RECORD EXCERPTS Block Start

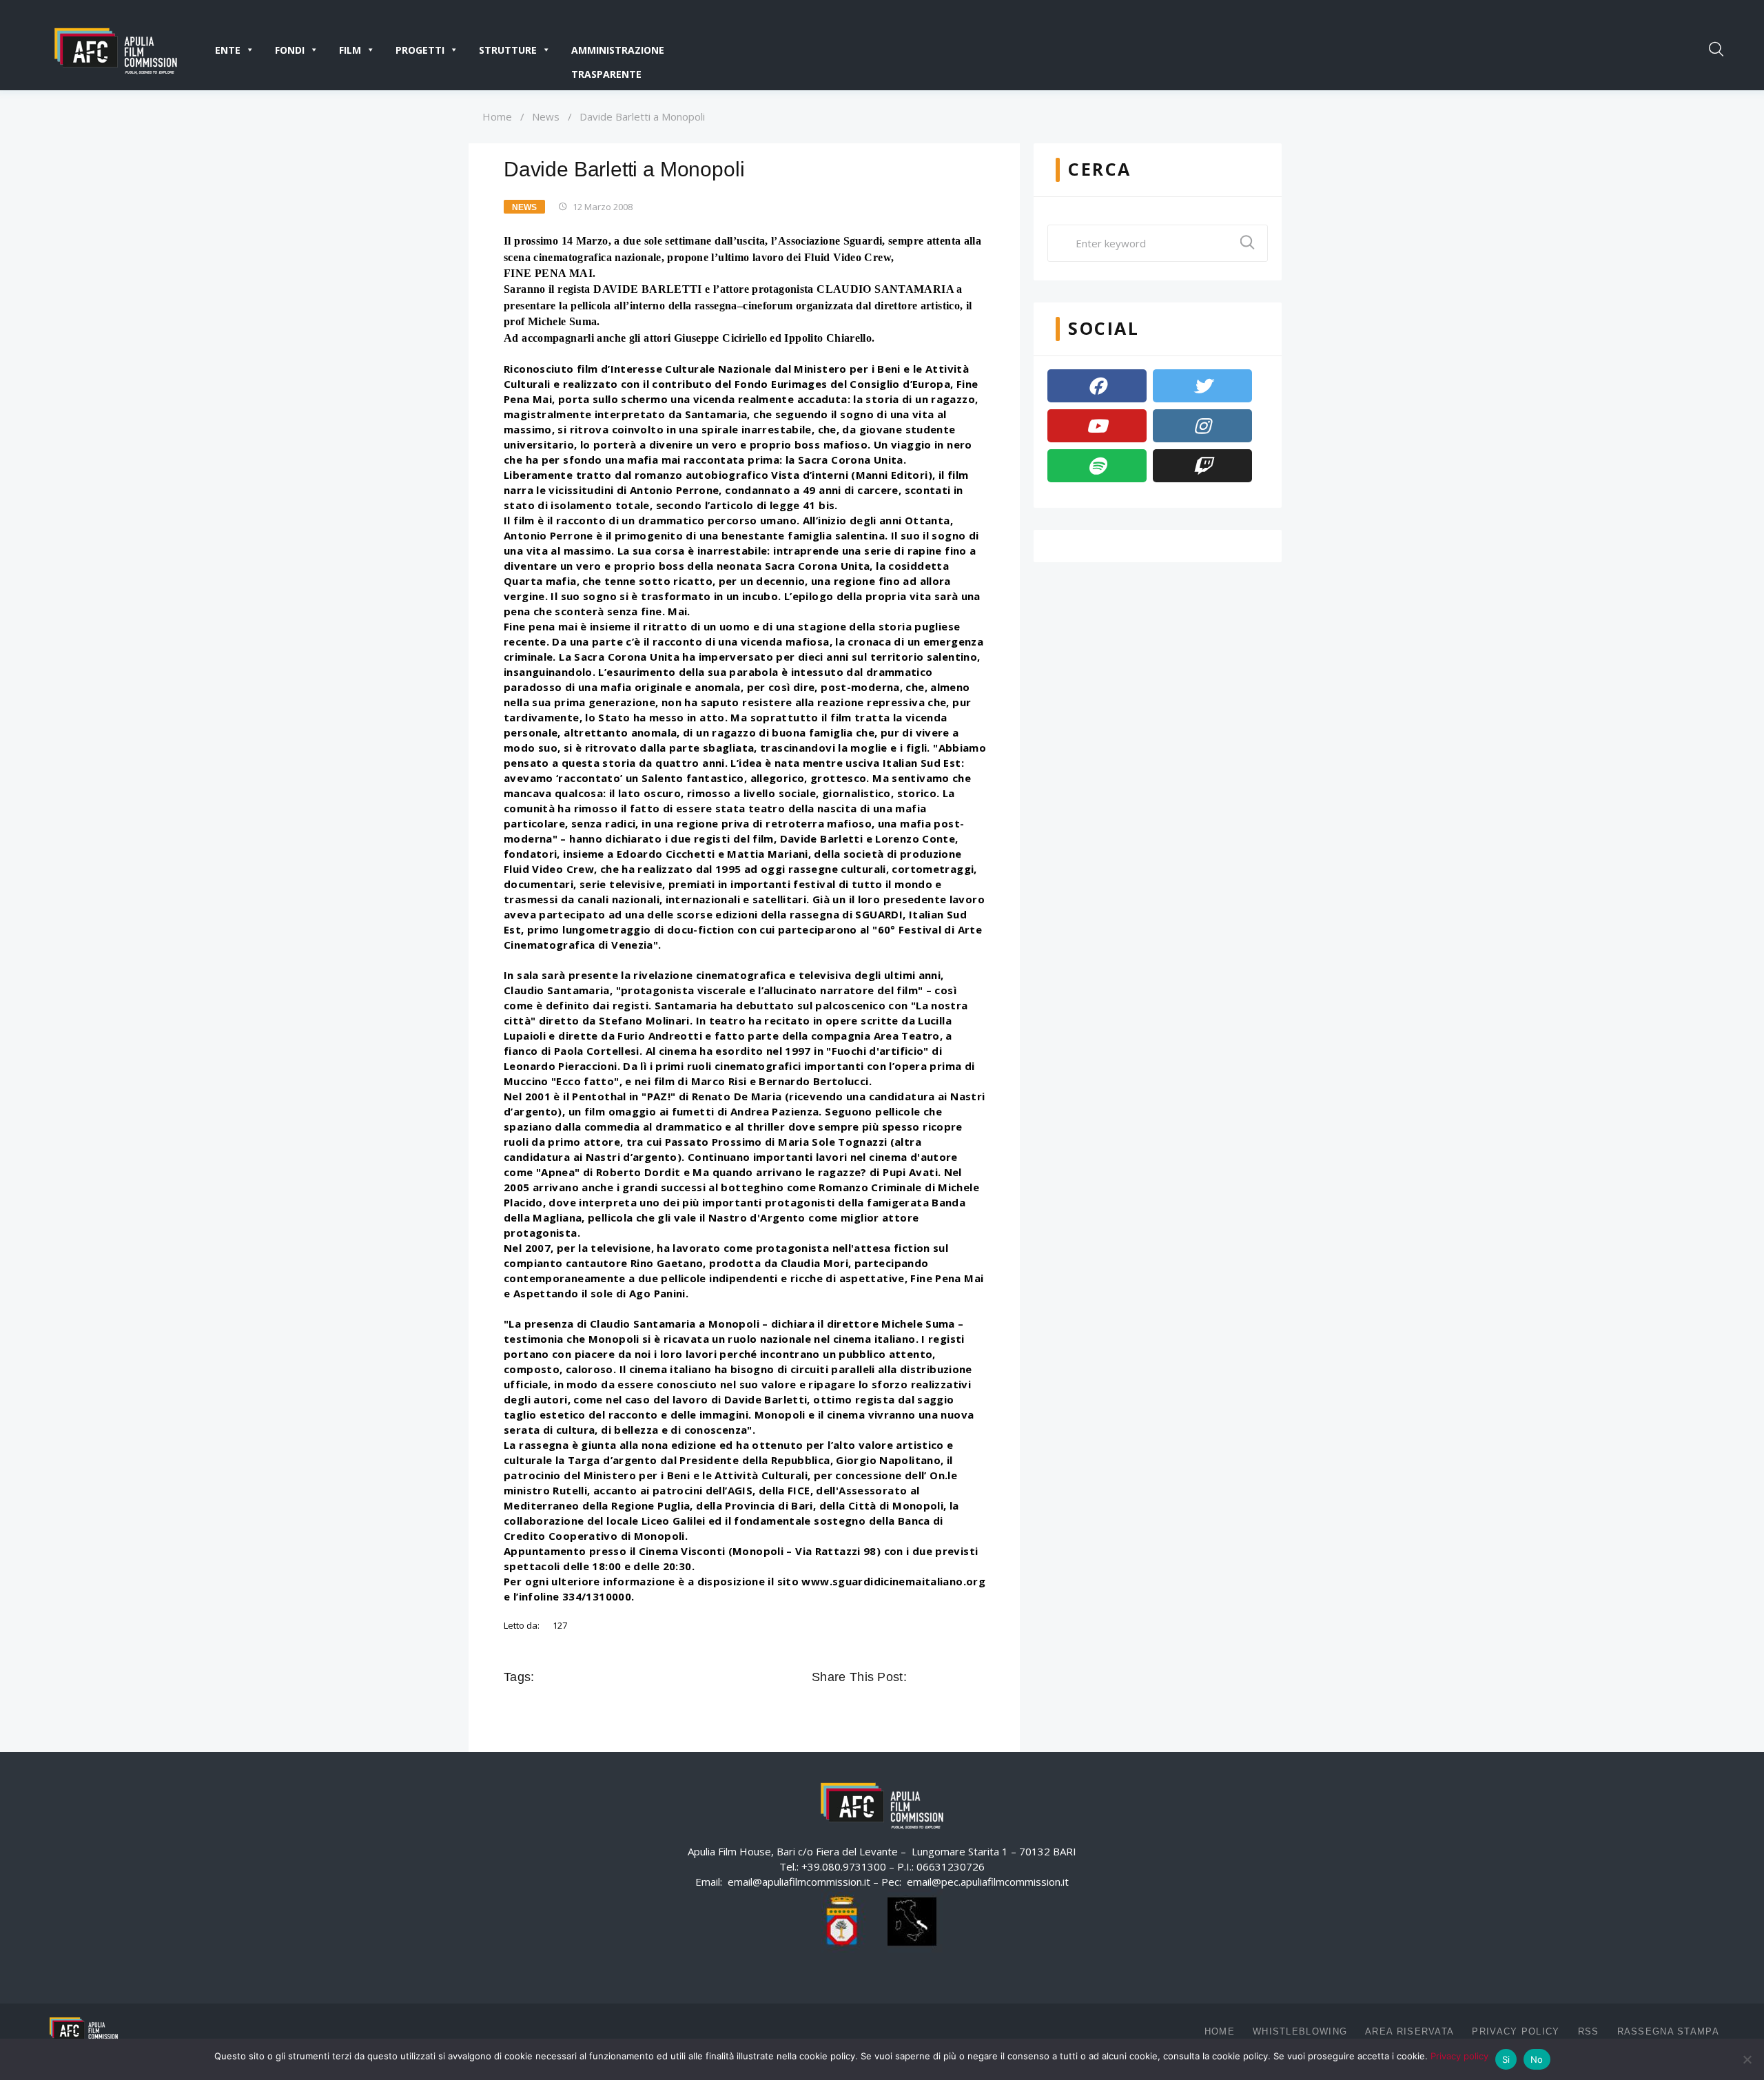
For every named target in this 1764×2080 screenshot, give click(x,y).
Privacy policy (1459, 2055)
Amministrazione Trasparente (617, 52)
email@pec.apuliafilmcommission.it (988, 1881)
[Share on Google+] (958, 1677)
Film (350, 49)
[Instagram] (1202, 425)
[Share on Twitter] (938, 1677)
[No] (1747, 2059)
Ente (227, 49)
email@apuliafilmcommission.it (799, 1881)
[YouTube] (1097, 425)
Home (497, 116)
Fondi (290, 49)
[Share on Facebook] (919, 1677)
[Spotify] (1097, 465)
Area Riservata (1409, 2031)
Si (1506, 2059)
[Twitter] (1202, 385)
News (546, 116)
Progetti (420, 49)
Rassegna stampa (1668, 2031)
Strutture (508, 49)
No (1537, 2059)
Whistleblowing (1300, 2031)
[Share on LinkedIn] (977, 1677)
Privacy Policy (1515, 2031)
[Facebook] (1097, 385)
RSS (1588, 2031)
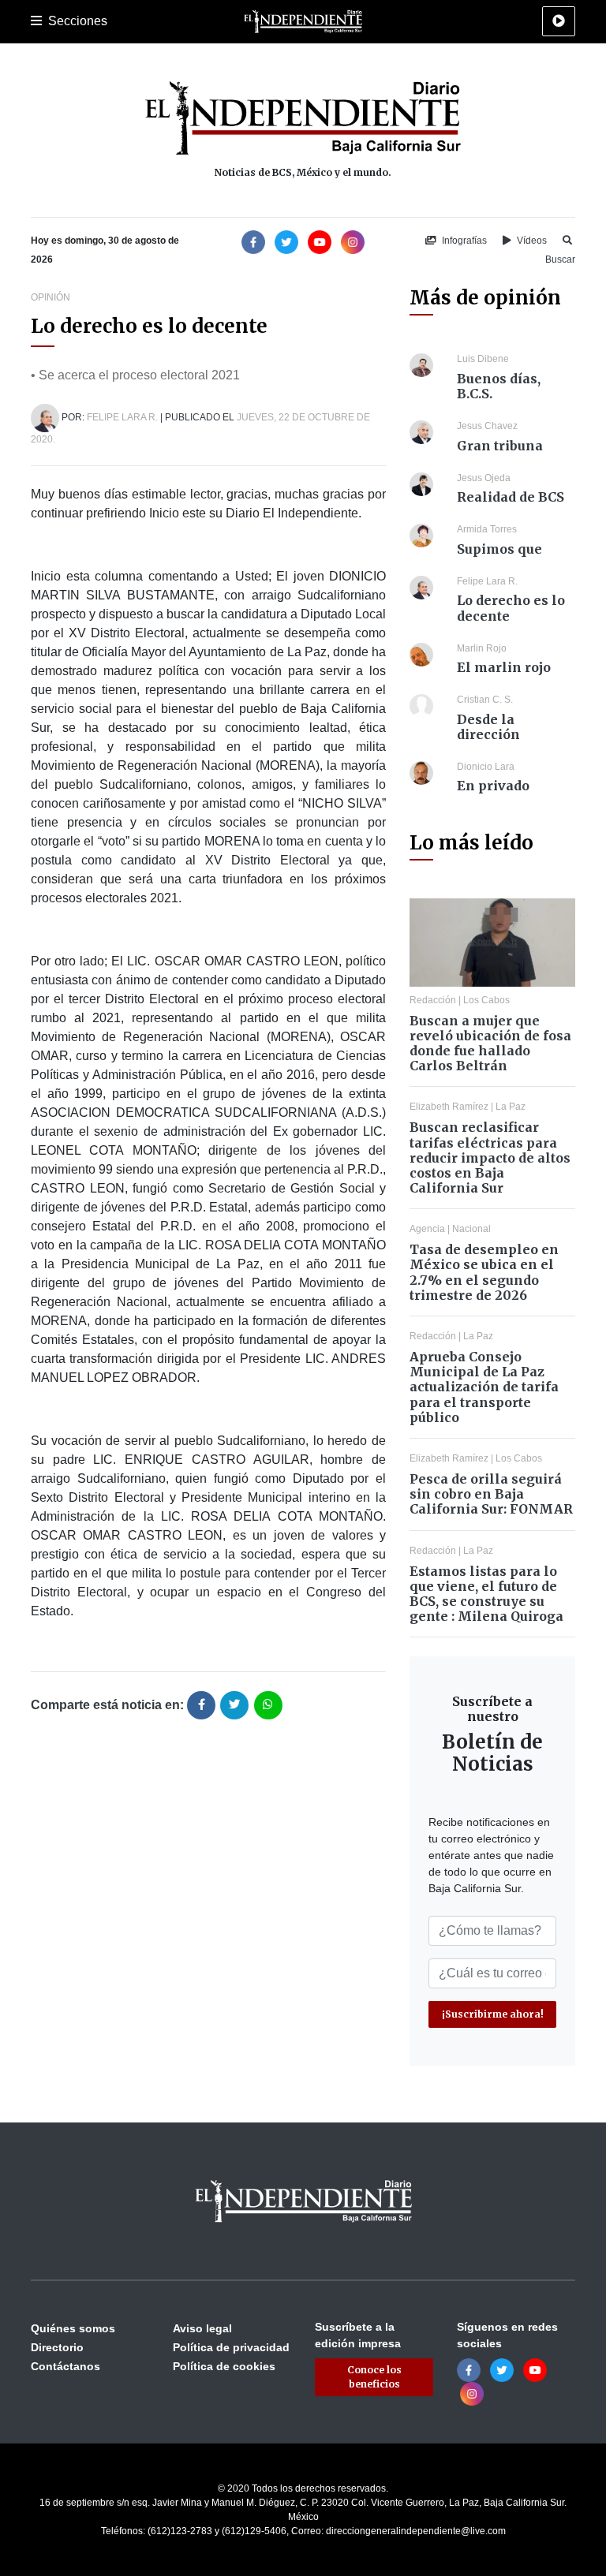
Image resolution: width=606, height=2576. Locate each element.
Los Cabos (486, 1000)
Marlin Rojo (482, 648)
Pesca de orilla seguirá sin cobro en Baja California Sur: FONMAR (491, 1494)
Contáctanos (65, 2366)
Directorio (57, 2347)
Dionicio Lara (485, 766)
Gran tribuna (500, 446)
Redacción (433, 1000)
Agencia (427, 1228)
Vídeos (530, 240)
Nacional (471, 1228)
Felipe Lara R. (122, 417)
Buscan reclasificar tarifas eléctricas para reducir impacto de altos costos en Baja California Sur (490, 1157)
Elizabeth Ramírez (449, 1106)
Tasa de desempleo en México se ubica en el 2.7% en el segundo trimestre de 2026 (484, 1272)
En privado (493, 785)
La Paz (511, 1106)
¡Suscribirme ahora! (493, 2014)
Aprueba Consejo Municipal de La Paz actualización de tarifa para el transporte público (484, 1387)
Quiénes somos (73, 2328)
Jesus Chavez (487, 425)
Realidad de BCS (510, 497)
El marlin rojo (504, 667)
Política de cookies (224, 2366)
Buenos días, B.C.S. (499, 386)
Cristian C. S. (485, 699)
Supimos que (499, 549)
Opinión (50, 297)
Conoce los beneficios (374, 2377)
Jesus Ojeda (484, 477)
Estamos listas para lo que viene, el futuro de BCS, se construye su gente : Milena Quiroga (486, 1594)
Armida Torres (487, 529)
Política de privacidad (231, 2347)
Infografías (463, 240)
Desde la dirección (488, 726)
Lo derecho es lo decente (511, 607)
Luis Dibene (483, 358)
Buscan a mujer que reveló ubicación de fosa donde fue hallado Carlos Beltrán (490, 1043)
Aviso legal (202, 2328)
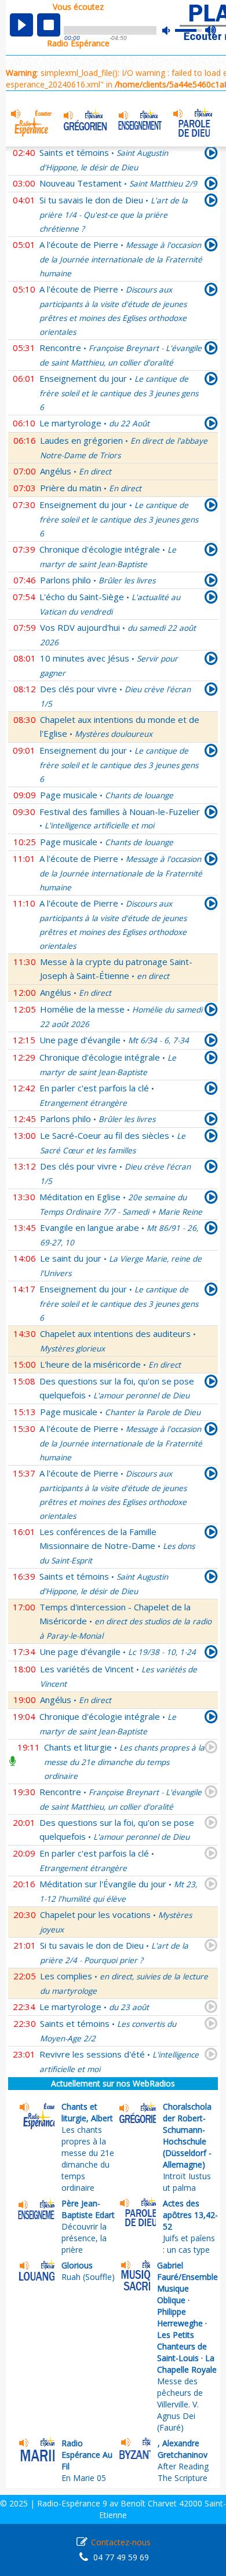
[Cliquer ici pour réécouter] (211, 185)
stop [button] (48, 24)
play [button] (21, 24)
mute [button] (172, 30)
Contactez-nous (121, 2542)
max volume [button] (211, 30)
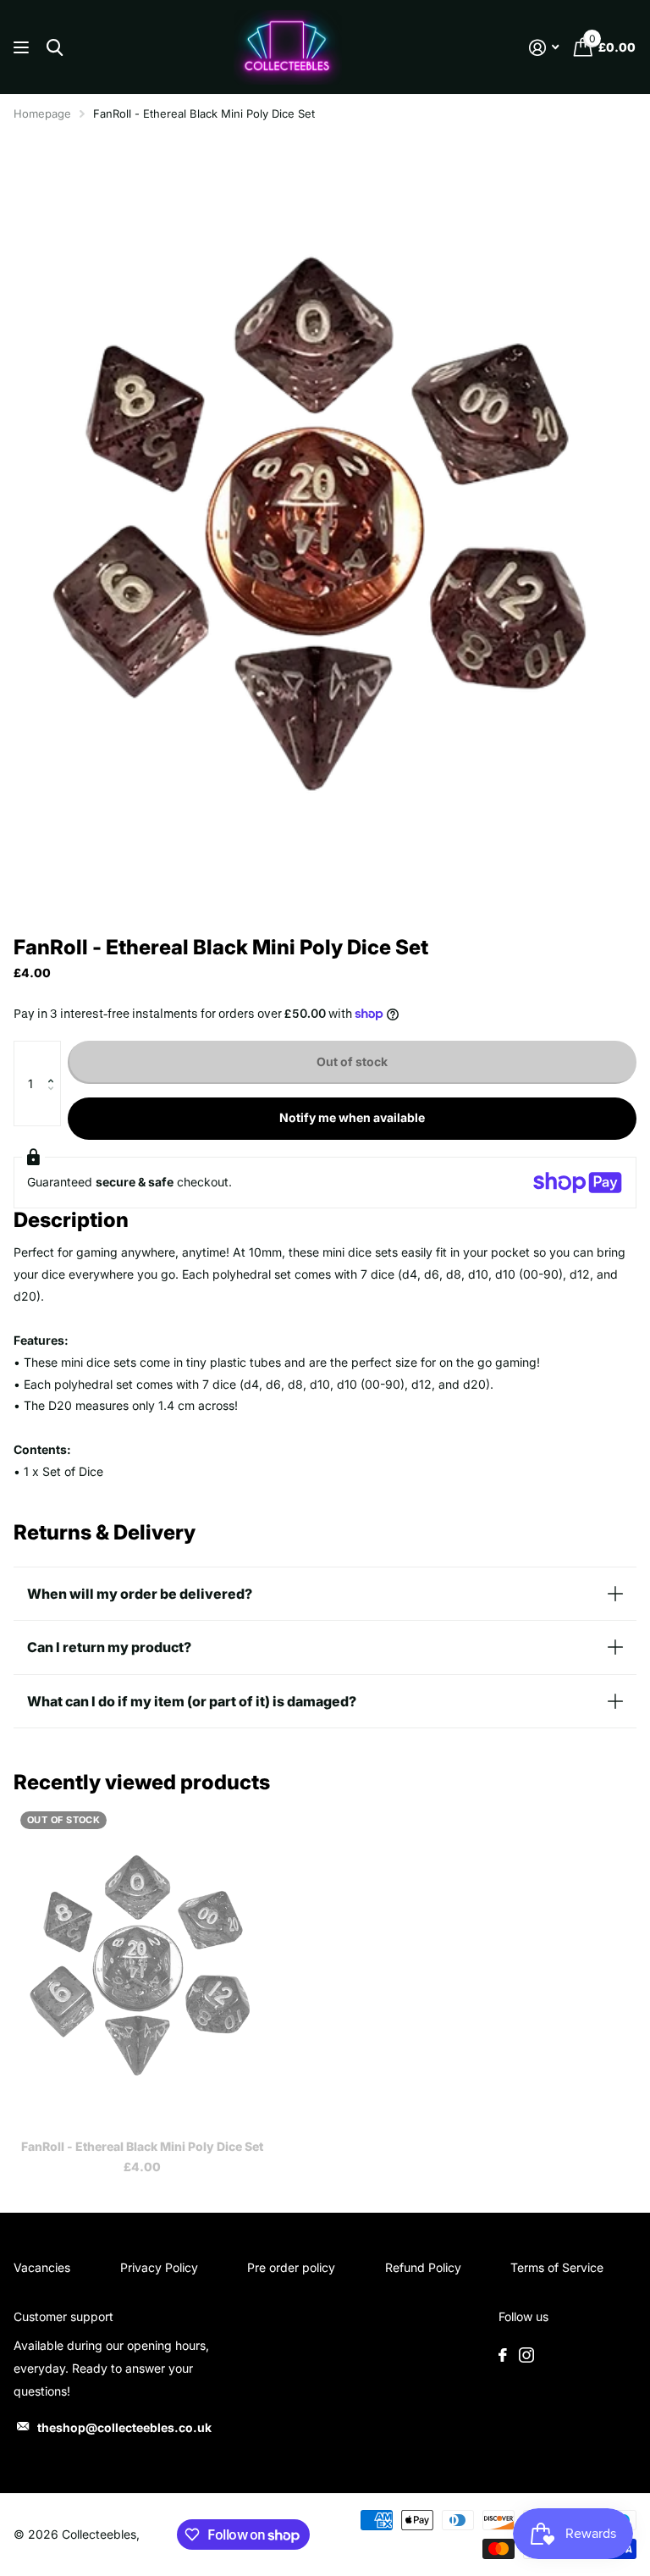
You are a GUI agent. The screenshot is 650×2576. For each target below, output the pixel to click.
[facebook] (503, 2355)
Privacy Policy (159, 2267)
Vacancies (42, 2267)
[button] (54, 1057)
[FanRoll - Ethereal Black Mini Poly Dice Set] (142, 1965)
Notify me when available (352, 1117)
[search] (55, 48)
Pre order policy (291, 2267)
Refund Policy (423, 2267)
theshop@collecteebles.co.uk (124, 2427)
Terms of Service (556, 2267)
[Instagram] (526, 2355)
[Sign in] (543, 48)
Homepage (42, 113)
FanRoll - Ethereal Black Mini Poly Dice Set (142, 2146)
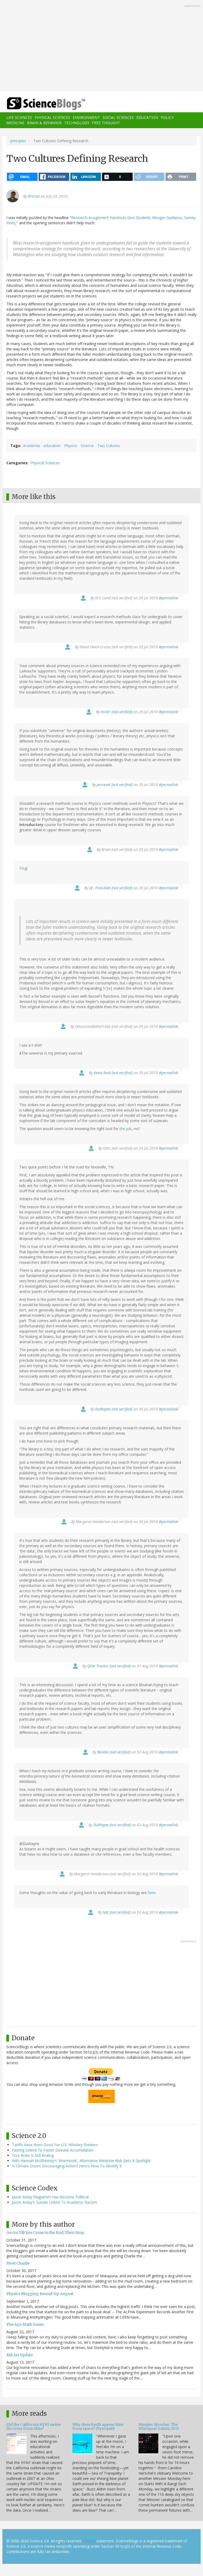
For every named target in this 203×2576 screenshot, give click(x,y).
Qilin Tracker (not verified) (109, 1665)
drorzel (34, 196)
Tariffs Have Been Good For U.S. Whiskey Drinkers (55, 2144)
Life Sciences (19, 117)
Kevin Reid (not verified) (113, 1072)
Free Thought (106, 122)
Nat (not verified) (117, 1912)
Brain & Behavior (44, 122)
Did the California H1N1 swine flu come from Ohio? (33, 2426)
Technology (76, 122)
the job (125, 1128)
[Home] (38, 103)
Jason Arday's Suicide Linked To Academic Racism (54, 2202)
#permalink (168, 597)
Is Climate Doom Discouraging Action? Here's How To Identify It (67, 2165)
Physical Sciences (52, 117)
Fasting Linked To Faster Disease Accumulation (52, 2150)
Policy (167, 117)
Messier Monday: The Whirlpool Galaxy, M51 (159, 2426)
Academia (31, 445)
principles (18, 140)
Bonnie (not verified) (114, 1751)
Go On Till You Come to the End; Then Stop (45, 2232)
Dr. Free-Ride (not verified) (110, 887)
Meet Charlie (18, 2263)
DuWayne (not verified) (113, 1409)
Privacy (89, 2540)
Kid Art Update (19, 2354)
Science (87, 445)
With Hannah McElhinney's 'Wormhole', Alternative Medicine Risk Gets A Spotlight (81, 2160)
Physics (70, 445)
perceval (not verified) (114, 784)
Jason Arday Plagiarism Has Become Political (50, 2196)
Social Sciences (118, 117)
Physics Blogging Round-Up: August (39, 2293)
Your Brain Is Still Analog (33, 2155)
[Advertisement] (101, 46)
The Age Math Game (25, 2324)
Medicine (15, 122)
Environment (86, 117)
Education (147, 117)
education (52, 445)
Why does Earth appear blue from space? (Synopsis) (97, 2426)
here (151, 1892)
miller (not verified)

RECORD EXCERPTS Block End

=== WHAT NEEDS TO BE DONE ===
Read the listing. Copy each line that has the word "this" in it.

=== TASK ANSWER ===
For every named target in this 1764×2080 screenshot, give click(x,y).
For every named target in this 203×2576 screenshot, give click(x,y).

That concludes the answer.